There are three operations that a client can perform on processes:

start
Start a process
restart
Restart a process
stop
Stop a process

20.4.1   State machine

The state machine for a process is as follows:

--> STOPPED --(re)start-->    RUNNING(pid)
       ^   <--1.wait(kill)---   |  ^
       |                   stop/|  |
       |                 restart|  | restart
       |                        v  |
       wait(stop) ------- EXITING(dying pid)

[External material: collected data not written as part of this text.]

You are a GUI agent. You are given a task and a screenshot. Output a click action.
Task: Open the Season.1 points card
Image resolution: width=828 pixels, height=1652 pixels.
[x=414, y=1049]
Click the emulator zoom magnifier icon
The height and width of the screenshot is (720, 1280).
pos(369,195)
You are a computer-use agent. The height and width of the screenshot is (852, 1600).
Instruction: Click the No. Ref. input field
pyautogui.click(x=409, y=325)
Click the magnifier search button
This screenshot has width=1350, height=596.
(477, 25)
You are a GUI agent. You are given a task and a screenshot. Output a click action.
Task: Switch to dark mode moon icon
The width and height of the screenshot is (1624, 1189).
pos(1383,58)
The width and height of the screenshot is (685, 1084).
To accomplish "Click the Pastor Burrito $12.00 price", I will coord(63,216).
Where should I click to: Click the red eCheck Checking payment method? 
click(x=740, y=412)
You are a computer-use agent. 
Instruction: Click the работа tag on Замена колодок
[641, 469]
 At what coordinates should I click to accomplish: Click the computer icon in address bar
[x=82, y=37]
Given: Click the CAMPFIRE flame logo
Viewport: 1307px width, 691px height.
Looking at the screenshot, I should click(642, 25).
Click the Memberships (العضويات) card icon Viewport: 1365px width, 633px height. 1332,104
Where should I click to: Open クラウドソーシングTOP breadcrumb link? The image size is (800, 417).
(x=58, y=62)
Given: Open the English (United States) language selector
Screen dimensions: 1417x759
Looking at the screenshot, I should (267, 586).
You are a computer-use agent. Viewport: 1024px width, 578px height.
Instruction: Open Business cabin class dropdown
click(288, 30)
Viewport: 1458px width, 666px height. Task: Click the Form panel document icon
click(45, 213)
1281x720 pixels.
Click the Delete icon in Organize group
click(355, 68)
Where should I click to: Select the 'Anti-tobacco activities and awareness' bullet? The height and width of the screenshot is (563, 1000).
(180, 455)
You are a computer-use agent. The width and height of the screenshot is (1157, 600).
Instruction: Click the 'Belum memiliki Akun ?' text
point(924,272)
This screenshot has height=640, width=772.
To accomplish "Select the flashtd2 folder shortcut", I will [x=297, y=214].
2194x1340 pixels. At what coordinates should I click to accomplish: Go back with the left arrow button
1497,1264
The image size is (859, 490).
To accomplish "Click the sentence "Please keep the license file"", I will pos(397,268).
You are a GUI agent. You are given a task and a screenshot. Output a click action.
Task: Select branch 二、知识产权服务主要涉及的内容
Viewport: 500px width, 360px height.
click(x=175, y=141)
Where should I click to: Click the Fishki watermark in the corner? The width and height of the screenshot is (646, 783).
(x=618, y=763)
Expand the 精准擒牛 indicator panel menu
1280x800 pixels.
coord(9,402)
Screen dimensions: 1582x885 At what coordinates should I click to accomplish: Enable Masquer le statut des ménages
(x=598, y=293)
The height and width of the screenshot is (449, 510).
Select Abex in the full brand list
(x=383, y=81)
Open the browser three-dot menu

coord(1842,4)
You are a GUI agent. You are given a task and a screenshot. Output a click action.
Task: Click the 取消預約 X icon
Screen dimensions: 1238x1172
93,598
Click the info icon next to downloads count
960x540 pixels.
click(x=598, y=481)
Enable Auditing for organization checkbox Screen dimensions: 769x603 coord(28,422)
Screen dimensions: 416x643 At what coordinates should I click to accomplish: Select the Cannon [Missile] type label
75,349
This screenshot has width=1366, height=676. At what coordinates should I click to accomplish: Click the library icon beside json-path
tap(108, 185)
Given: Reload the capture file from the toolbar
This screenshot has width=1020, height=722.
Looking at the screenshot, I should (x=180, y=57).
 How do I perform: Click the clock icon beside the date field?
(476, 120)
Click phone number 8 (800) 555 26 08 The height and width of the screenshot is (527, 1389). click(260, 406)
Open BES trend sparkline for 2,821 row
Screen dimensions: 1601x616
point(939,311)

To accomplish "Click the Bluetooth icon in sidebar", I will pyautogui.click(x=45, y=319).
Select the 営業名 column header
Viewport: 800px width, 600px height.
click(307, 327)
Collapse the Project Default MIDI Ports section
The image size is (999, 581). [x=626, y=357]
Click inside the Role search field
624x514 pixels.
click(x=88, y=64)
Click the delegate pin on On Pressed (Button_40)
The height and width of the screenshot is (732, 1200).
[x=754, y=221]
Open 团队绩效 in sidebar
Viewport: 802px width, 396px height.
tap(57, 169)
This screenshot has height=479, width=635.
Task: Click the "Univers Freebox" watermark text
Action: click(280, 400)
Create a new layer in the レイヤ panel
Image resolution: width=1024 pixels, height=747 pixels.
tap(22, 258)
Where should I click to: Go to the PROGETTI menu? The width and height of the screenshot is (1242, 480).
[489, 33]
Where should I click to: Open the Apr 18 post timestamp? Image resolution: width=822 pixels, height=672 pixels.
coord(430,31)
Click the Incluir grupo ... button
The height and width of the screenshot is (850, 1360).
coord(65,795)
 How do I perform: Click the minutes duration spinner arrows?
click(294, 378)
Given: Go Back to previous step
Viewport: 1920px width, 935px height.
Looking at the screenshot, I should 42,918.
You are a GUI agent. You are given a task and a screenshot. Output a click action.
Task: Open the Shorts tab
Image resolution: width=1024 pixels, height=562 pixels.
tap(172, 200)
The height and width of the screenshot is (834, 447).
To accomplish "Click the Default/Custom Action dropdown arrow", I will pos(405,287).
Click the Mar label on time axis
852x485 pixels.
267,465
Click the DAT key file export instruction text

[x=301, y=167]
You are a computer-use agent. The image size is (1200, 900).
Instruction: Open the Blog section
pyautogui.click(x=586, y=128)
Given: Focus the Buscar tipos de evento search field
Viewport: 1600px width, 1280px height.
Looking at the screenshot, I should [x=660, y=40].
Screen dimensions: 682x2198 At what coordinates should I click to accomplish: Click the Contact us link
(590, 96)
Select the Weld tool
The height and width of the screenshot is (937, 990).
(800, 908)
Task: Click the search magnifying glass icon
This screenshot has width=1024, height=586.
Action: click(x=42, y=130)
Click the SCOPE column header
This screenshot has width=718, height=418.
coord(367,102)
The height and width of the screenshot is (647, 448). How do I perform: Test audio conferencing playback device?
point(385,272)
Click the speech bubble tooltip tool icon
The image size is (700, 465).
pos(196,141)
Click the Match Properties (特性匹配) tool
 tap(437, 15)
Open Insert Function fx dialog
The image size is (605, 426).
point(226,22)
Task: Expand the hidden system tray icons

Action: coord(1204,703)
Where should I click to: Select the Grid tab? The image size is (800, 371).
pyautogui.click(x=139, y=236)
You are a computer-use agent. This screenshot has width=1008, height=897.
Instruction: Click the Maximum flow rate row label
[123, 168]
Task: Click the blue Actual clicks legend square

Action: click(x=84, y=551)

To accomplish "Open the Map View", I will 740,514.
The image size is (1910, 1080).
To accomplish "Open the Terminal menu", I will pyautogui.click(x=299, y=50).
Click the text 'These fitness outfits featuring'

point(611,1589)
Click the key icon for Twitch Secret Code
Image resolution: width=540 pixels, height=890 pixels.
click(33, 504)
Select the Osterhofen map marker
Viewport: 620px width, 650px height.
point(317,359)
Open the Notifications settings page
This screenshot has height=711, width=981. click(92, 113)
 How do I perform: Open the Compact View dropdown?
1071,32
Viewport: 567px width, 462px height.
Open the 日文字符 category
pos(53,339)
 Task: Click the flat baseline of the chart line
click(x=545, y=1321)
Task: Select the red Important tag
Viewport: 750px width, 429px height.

The Process struct is created by calling clixon_process_register() with static info such as name, description, namespace, start arguments, etc. Starts in STOPPED state:

--> STOPPED

On operation “start” or “restart” it gets a pid and goes into RUNNING state:

STOPPED -- (re)start --> RUNNING(pid)

When running, several things may happen:

  1. It is killed externally: the process gets a SIGCHLD triggers a wait and it goes to STOPPED:

    RUNNING  --sigchld/wait-->  STOPPED
    
  2. It is stopped due to a rpc or configuration remove: The parent kills the process and enters EXITING waiting for a SIGCHLD that triggers a wait, therafter it goes to STOPPED:

    RUNNING --stop--> EXITING  --sigchld/wait--> STOPPED
    
  3. It is restarted due to rpc or config change (eg a server is added, a key modified, etc). The parent kills the process and enters EXITING waiting for a SIGCHLD that triggers a wait, therafter a new process is started and it goes to RUNNING with a new pid:

    RUNNING --restart--> EXITING  --sigchld/wait + restart --> RUNNING(pid)
    

20.5   Event notifications

Clixon implements RFC 5277 NETCONF Event Notifications

The main example illustrates an EXAMPLE stream notification that triggers every 5s. First, declare a notification in YANG:

notification event {
     description "Example notification event.";
     leaf event-class {
       type string;
       description "Event class identifier.";
     }
     ...

To start a notification stream via netconf:

<rpc><create-subscription xmlns="urn:ietf:params:xml:ns:netmod:notification"><stream>EXAMPLE</stream></create-subscription></rpc>]]>]]>
<rpc-reply><ok/></rpc-reply>]]>]]>
<notification xmlns="urn:ietf:params:xml:ns:netconf:notification:1.0"><eventTime>2019-01-02T10:20:05.929272</eventTime><event><event-class>fault</event-class><reportingEntity><card>Ethernet0</card></reportingEntity><severity>major</severity></event></notification>]]>]]>

This can also be triggered via the CLI:

clixon_cli -f /usr/local/etc/example.xml
cli> notify
cli> event-class fault;
reportingEntity {
  card Ethernet0;
}
severity major;

cli> no notify
cli>

Restconf notifications (FCGI only) is also supported,